Abstract
In this thesis, we model the world through objects and their relations, representing objects as embeddings (that are vectors) in a vector space. This method allows us to express both properties of the objects and relations between them algebraically.We are interested in investigating the mathematical relations, specifically additive ones, between pairs of vectors that represent entities known to share a particular relationship, such as male-female versions of nouns. To this end, we introduce two methods: (1) Correlation-based Compositionality Detection, which measures the correlation between known attributes of objects and their embeddings, and (2) Additive Compositionality Detection, which decomposes embeddings into an additive combination of individual vectors representing specific attributes.

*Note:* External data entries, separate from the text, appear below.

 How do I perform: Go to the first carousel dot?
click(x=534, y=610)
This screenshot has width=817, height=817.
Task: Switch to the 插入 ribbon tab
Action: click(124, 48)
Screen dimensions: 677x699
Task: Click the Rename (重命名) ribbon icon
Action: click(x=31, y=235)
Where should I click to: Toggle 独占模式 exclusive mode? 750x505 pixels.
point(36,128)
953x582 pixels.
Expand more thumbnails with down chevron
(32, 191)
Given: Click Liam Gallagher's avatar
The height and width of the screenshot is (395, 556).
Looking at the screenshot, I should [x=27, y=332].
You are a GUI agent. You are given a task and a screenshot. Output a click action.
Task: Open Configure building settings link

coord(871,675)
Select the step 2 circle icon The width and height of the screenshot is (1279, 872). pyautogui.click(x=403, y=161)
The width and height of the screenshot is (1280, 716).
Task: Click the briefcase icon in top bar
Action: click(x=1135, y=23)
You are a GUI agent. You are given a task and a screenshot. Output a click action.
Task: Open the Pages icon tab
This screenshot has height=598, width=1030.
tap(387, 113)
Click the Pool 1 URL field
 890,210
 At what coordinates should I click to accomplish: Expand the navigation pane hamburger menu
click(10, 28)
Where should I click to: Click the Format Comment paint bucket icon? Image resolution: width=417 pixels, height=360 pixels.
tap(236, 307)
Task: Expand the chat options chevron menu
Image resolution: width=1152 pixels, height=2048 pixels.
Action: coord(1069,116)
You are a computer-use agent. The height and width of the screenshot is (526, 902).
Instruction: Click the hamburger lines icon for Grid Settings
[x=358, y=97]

We find that word embeddings can be interpreted as partly composed of semantic and morphological information, and that sentence embeddings can be partly interpreted as the sum of individual word embeddings. Similarly, graph embeddings in recommender systems reflect the sum of a user’s demographic attributes. Our methods offer improvements over previous approaches for decomposing embeddings by (1) being more general, as they can be applied across multiple embedding types, (2) providing quantitative insights into the decomposition process, and (3) offering a statistically robust metric for evaluating the additive compositional structure of embeddings.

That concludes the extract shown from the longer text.